One fighter who took to the ring at the first WGBC at Sydney WorldPride was Sze Sze Rowlinson, a professional Muay Thai fighter who turned to boxing after an ankle injury sustained in a motorcycle accident forced a break from her main sport. The fight was her first since the accident a year earlier, and looking back, she realises it was significant for another reason too – it was the first time she had allowed her identities as a fighter and a queer person to become one.
“It felt like it was meant to happen in some weird way,” she says. “I never actually outwardly promoted that I was some sort of queer fighter [before the WGBC]. I was always trying to just say, ‘I’m a fighter’. Moving through the [martial arts] space, my identity, my sexual orientation or whatever, never really came up.”
But in the midst of her recovery from injury, that began to change. Missing being able to connect with people in the gym, Rowlinson started to reflect on the benefits Muay Thai and martial arts had brought her over the years – the confidence, the lessons, the friends – and realised that, unlike in a lot of team sports, there aren’t the same support networks to help you get through when all of that is stripped away.
So she created the Queer Combat Collective (QCC) – a group that could not only provide support for people already involved in martial arts, but that could also encourage members of the LGBTQ+ community to give it go, when they may have previously felt it wasn’t a safe space for them. As well as putting on some “come and try” events, Rowlinson wants to help gyms become more welcoming.
“A lot of the gyms that I’ve been to are quite friendly,” she says. “But they are very busy, they can be very loud, and a lot of them are catered towards people who might want to spar or compete and what I’m trying to do is get people in the stage before that.

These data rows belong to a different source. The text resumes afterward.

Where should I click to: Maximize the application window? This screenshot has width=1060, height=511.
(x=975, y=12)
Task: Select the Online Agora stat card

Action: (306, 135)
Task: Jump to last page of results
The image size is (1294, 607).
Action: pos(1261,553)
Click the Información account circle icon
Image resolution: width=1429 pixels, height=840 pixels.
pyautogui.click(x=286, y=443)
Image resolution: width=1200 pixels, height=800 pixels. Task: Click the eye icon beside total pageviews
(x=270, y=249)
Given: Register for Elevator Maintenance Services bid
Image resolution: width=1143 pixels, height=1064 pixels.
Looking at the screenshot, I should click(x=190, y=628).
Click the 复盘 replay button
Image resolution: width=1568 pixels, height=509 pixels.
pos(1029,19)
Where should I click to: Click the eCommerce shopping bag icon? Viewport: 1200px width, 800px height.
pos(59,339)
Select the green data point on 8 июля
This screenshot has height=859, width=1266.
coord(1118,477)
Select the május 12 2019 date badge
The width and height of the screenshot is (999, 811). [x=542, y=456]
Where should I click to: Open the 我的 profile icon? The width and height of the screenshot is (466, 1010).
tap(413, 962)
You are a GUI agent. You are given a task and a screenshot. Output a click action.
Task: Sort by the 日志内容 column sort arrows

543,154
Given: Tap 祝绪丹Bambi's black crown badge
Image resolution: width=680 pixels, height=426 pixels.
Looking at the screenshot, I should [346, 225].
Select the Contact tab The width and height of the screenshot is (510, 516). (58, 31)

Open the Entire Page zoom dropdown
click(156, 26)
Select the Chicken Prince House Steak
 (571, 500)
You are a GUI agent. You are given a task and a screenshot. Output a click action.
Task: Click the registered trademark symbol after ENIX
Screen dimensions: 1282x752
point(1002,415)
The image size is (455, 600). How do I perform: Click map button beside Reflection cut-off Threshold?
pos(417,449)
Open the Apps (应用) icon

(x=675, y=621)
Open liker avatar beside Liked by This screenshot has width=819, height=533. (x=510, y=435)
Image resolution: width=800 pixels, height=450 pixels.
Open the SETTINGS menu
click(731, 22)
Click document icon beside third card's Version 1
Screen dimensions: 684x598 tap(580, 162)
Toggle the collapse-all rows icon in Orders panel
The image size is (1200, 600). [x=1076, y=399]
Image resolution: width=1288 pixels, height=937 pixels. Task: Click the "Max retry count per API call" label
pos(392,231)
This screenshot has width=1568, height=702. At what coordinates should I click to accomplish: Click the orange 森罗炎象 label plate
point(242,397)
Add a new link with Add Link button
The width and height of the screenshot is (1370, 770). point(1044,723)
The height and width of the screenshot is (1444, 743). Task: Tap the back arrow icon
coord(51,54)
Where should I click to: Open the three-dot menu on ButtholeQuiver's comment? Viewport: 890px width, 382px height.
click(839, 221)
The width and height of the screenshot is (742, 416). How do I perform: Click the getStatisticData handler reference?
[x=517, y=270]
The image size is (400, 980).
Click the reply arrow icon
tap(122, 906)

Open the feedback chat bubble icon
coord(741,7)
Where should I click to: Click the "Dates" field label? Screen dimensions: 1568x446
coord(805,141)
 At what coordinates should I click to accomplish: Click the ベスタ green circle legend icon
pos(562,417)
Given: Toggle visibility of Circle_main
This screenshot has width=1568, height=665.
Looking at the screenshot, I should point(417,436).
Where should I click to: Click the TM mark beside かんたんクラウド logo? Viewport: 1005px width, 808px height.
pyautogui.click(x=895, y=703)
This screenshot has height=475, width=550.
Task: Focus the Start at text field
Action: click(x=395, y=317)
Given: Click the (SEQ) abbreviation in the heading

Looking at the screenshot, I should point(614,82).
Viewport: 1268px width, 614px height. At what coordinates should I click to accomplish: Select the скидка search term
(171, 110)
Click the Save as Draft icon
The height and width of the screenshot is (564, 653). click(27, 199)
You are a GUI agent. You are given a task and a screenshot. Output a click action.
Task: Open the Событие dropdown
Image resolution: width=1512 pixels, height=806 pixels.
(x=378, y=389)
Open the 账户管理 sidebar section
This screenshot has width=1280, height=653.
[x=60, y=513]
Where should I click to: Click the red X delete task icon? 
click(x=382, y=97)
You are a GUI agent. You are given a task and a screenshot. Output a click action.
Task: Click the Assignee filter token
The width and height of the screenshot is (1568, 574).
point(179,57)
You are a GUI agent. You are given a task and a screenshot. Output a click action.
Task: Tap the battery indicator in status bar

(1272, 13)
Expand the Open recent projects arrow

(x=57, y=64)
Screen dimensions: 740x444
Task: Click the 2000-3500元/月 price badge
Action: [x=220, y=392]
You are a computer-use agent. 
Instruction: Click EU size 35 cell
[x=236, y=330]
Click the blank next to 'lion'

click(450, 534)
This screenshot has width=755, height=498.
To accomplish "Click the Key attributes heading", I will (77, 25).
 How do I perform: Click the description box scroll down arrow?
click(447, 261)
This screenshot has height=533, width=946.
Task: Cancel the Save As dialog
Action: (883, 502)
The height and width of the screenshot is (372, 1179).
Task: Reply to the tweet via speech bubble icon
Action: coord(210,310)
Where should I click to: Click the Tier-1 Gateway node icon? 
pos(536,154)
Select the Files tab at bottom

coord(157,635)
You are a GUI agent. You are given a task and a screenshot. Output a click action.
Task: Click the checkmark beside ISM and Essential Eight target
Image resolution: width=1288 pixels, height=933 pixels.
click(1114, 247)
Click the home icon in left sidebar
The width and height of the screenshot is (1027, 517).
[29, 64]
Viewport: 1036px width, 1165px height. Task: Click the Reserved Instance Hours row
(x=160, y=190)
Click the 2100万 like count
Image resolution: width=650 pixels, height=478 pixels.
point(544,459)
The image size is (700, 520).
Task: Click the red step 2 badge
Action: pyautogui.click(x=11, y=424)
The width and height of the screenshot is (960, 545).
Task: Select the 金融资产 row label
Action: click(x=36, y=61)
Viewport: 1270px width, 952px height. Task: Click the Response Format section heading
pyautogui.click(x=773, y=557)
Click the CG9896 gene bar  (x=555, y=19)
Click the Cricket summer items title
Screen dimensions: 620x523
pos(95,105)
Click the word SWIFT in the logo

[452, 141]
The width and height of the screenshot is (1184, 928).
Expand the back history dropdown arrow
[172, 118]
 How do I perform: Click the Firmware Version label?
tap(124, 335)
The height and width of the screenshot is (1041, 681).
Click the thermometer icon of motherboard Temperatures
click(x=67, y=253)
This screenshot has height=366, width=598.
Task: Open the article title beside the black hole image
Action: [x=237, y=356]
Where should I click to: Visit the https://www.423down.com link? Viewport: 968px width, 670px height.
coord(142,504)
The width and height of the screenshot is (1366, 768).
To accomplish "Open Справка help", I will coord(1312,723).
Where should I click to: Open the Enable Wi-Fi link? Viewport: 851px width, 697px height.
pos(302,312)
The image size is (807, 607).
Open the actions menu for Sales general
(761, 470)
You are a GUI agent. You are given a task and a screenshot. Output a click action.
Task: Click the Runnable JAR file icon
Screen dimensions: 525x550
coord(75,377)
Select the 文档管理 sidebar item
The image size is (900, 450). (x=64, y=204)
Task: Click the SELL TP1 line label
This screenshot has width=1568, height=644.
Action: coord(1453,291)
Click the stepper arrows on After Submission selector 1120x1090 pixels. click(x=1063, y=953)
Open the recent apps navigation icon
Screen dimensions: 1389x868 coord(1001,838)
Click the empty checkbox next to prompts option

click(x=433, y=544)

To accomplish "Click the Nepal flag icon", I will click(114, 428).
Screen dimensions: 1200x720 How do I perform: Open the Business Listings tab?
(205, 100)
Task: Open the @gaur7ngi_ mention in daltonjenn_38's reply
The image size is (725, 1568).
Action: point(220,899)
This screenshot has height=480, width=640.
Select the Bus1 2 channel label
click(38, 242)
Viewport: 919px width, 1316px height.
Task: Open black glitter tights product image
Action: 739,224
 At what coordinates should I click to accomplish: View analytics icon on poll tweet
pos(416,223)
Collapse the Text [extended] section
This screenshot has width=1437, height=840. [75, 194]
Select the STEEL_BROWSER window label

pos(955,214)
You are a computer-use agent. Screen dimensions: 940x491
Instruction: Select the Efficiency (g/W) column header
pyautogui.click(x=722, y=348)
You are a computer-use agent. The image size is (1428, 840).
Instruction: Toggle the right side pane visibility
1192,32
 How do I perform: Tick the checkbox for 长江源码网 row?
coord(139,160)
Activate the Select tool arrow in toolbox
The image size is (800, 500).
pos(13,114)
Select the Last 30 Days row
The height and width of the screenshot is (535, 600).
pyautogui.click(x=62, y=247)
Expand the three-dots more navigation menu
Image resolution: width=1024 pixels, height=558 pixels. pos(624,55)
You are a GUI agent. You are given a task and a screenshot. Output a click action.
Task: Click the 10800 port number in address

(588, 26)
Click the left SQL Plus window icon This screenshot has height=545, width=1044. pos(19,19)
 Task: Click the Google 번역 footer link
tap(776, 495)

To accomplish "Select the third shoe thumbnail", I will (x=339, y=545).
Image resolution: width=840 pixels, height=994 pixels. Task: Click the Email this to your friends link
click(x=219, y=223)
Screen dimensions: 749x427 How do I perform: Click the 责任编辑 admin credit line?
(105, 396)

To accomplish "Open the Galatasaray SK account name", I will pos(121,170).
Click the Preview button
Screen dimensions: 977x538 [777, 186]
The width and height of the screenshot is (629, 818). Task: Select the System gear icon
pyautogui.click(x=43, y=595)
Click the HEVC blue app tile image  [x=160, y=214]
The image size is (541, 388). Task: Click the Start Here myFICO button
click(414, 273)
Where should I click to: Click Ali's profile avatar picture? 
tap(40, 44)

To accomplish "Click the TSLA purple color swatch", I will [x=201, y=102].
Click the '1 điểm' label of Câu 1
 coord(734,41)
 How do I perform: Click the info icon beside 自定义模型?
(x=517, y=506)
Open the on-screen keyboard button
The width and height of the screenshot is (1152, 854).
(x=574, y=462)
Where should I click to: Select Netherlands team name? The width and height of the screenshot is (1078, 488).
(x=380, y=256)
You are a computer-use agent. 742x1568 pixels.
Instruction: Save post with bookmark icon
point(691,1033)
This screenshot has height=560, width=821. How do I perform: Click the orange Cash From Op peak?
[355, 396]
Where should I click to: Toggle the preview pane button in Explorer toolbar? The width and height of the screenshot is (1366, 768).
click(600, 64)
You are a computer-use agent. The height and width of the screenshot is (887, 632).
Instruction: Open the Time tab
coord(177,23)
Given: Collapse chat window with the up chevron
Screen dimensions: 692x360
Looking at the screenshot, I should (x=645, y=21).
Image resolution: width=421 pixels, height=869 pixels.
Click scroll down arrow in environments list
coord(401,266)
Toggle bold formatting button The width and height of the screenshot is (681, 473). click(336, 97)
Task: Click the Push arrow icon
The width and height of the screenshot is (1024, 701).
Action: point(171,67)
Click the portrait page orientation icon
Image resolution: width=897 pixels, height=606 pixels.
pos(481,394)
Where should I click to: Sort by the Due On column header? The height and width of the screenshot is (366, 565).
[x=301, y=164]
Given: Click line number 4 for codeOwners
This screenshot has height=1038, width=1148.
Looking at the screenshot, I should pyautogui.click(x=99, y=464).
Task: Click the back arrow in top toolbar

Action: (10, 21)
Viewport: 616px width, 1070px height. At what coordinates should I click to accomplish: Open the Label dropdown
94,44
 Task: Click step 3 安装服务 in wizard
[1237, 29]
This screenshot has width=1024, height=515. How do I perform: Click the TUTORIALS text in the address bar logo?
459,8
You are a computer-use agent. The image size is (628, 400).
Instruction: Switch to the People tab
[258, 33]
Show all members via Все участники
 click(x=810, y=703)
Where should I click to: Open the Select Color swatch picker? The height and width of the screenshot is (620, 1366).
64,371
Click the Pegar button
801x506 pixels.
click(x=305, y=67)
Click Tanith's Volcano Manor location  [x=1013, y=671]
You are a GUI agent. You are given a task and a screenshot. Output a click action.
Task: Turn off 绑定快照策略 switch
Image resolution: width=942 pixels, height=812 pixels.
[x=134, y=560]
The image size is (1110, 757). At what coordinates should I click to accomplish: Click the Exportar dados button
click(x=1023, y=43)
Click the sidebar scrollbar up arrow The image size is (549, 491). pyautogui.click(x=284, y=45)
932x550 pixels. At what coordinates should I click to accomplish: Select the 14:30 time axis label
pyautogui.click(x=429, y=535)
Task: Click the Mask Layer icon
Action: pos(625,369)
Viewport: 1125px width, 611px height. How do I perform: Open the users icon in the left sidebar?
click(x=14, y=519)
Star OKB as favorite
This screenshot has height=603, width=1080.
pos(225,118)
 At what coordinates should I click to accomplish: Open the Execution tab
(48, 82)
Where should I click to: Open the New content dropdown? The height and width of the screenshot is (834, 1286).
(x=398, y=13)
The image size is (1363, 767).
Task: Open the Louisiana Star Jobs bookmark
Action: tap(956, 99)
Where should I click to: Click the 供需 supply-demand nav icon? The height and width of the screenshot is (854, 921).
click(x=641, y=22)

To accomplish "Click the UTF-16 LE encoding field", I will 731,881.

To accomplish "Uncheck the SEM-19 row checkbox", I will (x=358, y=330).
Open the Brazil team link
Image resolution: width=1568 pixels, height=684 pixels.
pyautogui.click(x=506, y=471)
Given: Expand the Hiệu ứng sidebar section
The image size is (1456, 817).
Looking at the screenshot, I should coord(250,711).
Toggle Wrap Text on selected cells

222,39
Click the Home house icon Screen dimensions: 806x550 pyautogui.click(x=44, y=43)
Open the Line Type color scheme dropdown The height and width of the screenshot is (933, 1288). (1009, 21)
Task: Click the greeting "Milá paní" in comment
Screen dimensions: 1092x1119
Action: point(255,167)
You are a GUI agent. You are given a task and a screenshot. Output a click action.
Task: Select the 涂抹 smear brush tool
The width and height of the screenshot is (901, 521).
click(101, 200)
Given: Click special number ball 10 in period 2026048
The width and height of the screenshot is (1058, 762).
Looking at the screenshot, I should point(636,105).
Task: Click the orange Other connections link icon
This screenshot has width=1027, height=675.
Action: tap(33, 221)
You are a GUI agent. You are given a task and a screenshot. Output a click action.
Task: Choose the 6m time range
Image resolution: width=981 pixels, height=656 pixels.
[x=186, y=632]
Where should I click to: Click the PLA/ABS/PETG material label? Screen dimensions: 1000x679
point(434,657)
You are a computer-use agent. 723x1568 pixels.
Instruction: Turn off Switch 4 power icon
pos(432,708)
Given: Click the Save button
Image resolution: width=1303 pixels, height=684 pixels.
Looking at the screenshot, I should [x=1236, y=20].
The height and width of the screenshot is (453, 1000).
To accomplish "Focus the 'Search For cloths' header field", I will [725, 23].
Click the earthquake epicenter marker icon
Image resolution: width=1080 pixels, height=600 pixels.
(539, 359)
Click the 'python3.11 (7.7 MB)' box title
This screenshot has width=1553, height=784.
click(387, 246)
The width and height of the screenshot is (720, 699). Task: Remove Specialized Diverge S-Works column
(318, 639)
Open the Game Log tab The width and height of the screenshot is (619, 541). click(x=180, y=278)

“I’m trying to create a space that people are comfortable in giving some sort of health and wellbeing activity ago … using it as a physical practice rather than coming with all of these connotations of having to be hyper-aggressive or having to fight at the end.”
When Rowlinson launched QCC she didn’t want to be the face of it, but realised she couldn’t do it anonymously if she wanted people to engage with the group.
“I needed to step out of my own shell …” she says. “[I had] to come to terms with taking that step and being like, ‘OK, this is also me, I’ll promote this as part of my identity – I’m a fighter, but I also run this Queer Combat Collective thing.’ It’s something that’s new for me.”
And her invitation from Stark to be part of the WGBC was “perfect timing” for that shift. “That was a really interesting turning point for me personally because it felt like that was the first time my identities merged.”
So as Stark builds inclusivity at the professional end of the scale, Rowlinson sees her work in grassroots martial arts as a crucial link in the chain – getting more people through the door in the first place.
“Not everyone wants to be a fighter, but unless you participate and get a little taste for it, how would you know that that’s something that you’d want to pursue,” she says. “You can’t be what you can’t see and it’s a bit of a cycle that like.”